Shell is continuing to expand its LNG-powered fleet and has chartered ten new very large crude carriers from three owners.
The energy giant said in a statement it would charter four LNG-powered VLCCs from Advantage Tankers, and three from AET and International Seaways, each.
South Korea’s Daewoo Shipbuilding & Marine Engineering will build all the vessels and deliver them starting from 2022.
Following delivery, the dual-fuel vessels will start serving a seven-year charter deal with Shell.
“The main engines and vessel design chosen for the ships will mean these tankers have the lowest possible methane slip and highest fuel efficiency including on average 20% less fuel consumption compared to eco VLCC vessels on the water,” Shell said.
Growing LNG-powered fleet
Shell said it continues to “significantly” invest in LNG for its long-term charter fleet with 14 in service by the end of 2021.
This order is expected to bring the total global dual-fuel LNG fleet to 475 as ship owners respond to customer calls to choose the cleanest technologies available today, Shell said.
“It is imperative that the shipping sector immediately employs the cleanest fuels available. Today and for the foreseeable future, LNG is the choice for newbuilds to ensure we are not adding heavier emitters into the global fleet while we work hard at developing zero-emissions fuels,” said Grahaeme Henderson, global head of Shell shipping and maritime.
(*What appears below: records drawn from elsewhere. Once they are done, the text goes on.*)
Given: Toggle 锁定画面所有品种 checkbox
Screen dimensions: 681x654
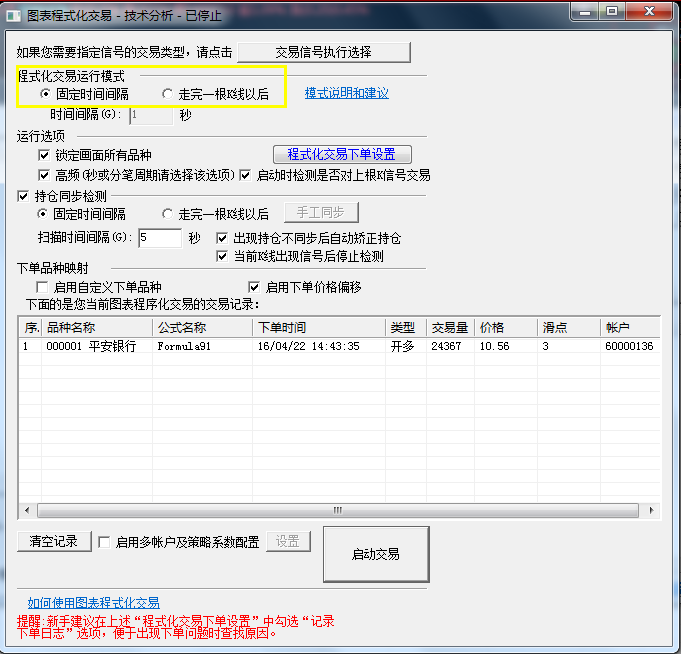Looking at the screenshot, I should tap(44, 155).
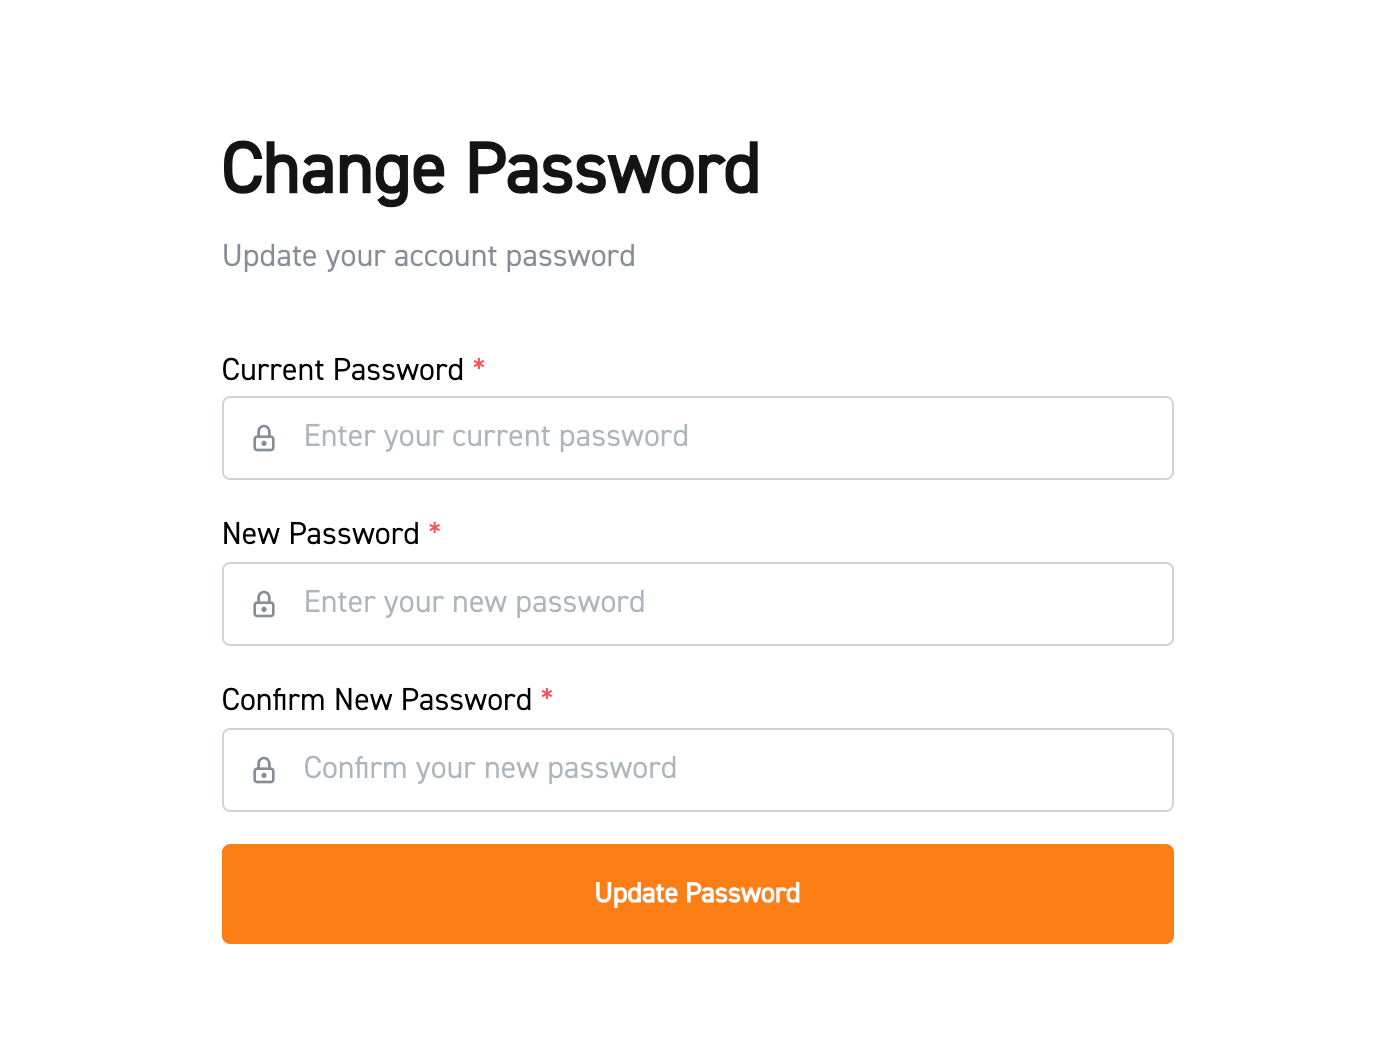Click the padlock next to new password placeholder
1400x1050 pixels.
tap(264, 603)

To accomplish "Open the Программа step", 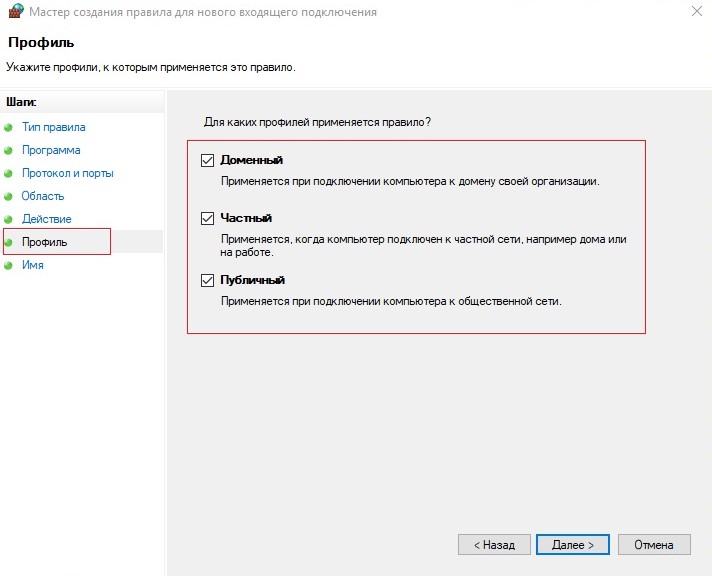I will (x=51, y=150).
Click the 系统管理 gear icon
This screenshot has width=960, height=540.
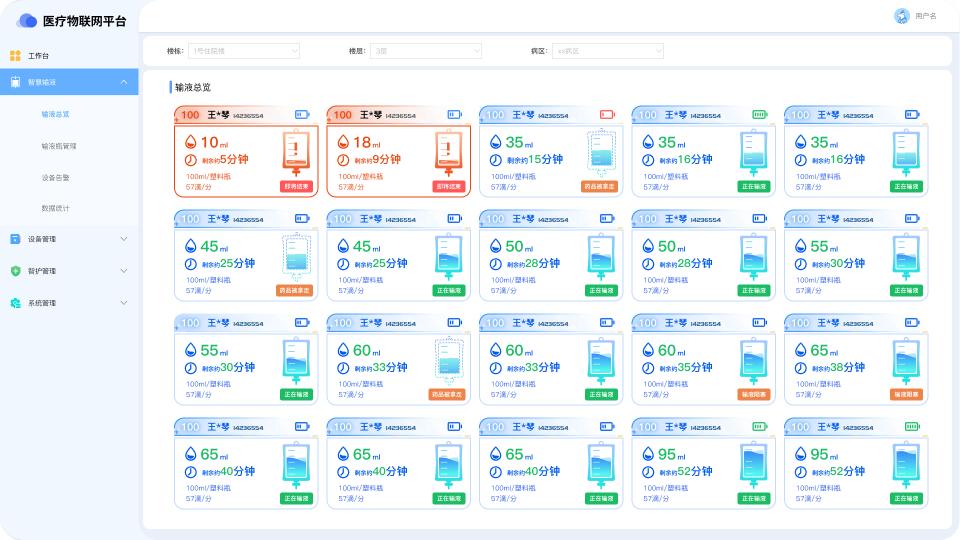(15, 303)
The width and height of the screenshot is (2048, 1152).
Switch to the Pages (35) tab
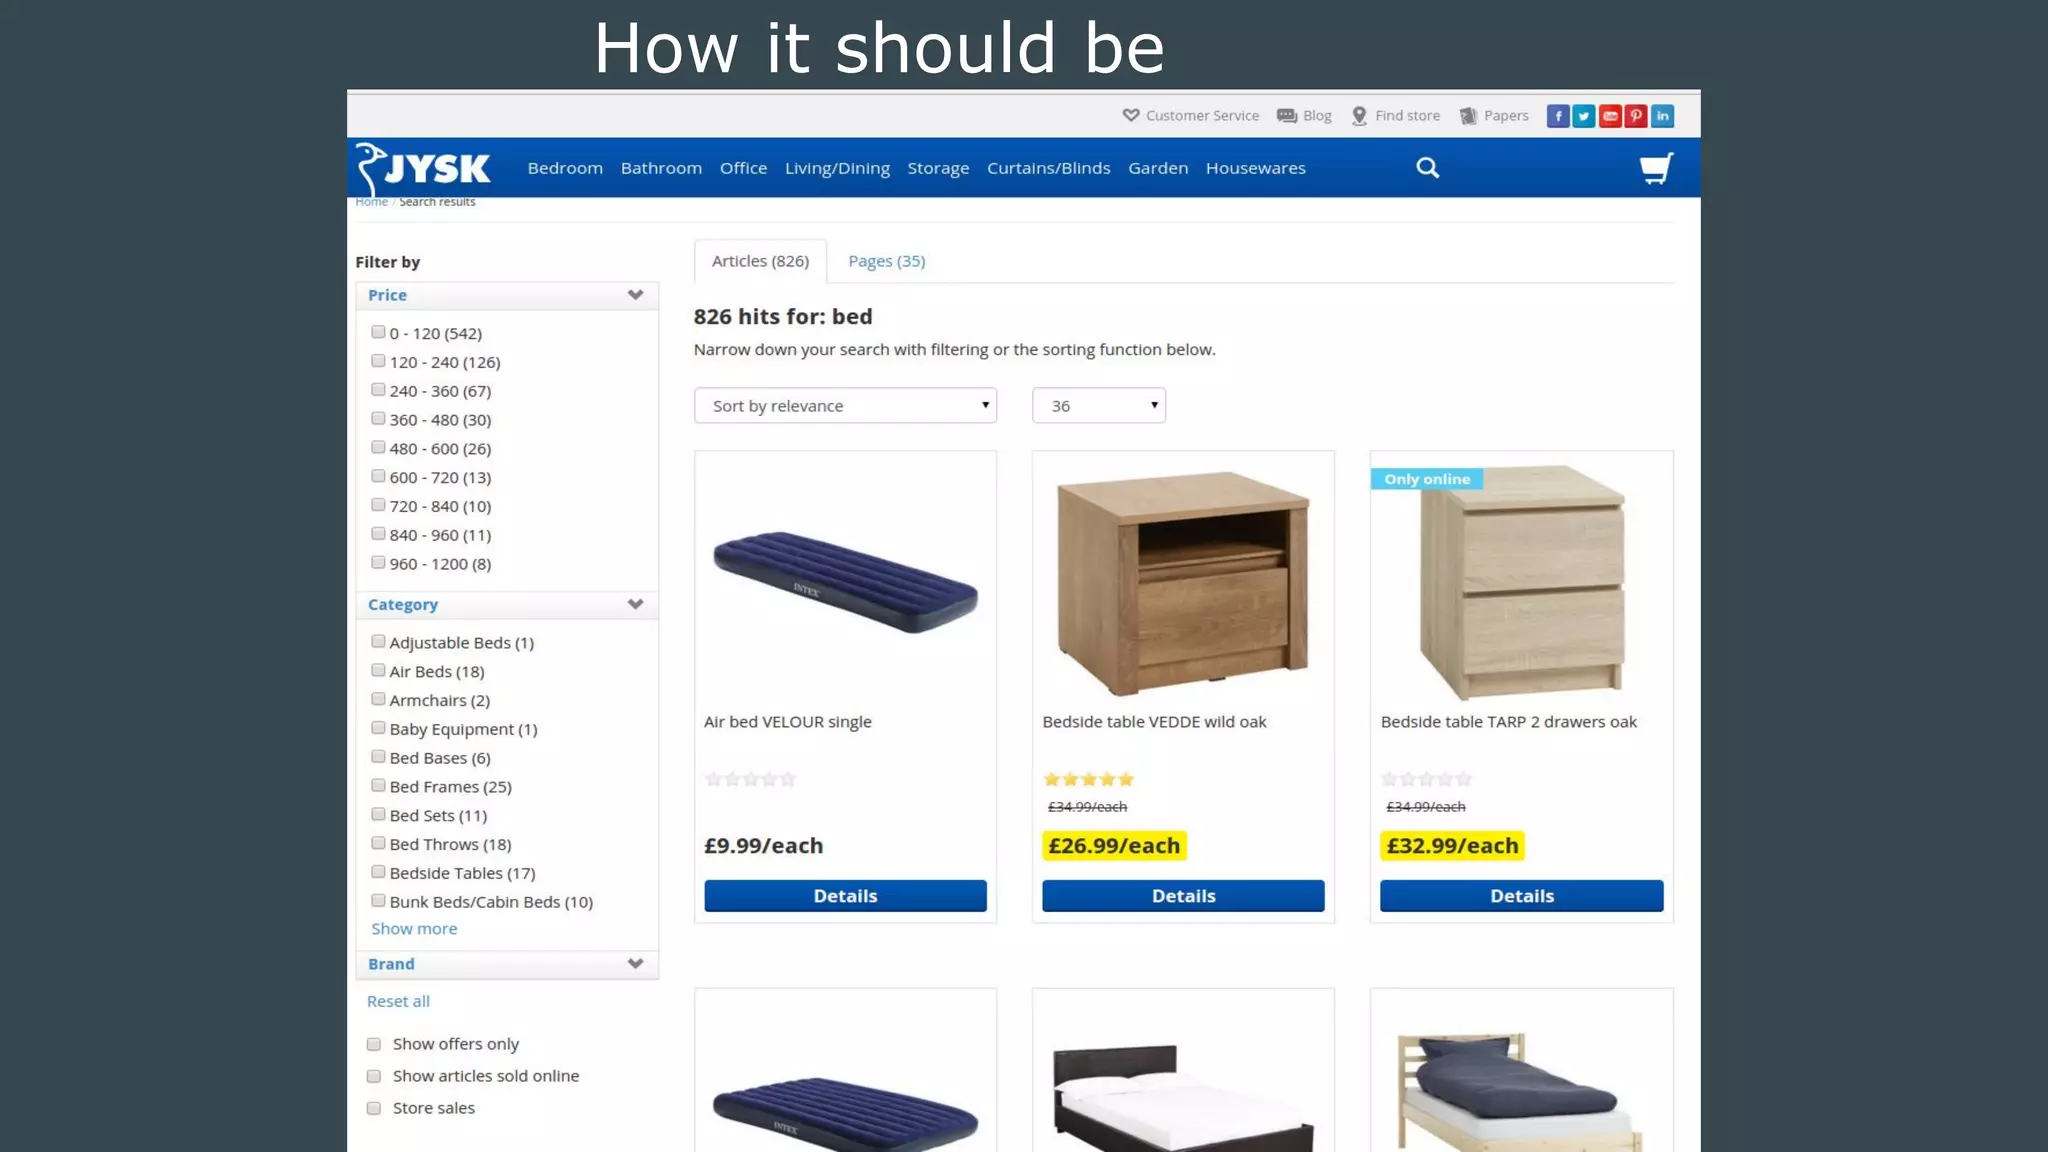pyautogui.click(x=886, y=261)
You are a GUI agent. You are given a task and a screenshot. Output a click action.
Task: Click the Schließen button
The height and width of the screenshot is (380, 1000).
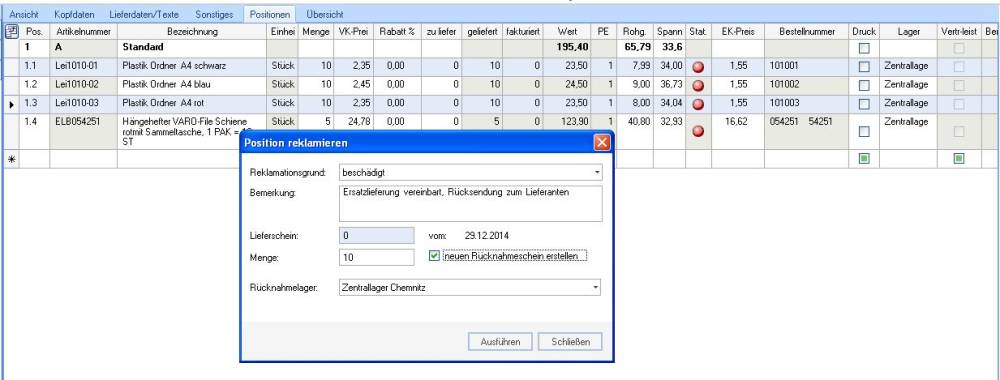point(570,342)
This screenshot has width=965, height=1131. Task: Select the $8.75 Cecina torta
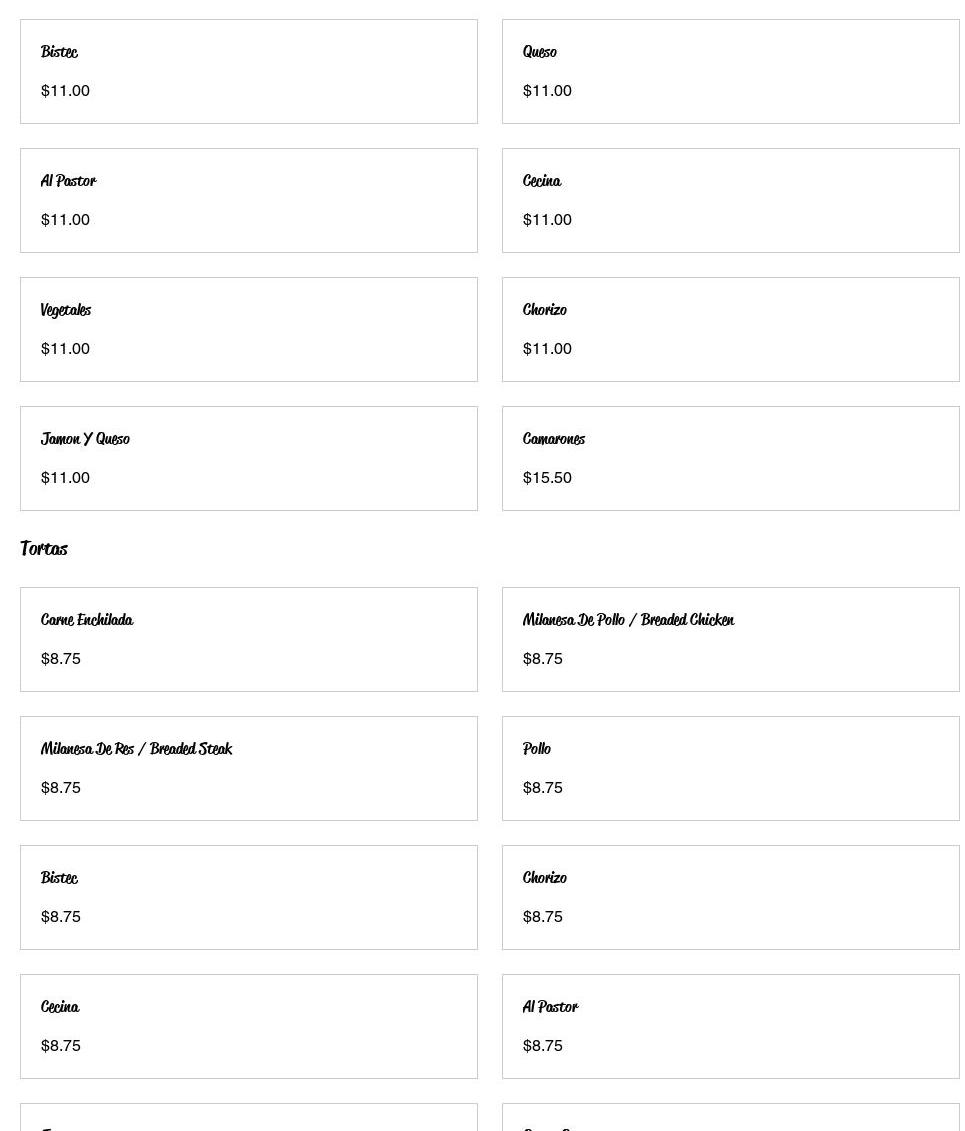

“This significant commitment will see Shell hit a new milestone for our fleet decarbonisation with an average of 50% of our crude tankers on time charter powered by dual-fuel LNG engines once in service. There is real urgency to tackle emissions from this sector and adopting LNG while developing zero-emissions fuels options, will make a significant difference to cumulative emissions,” he said.
To remind, this new deal follows Shell’s last week’s announcement to charter a newbuild LNG bunkering vessel from Norway’s Knutsen.
Shell plans to boost its LNG bunkering business by 50 percent on international routes by the mid-2020s. The firm currently has six LNG bunkering ships in its portfolio.
The firm expects marine LNG demand to reach around 3.6 million tonnes by 2023.
In addition, Shell expects 45 LNG bunkering vessels to be in service by then.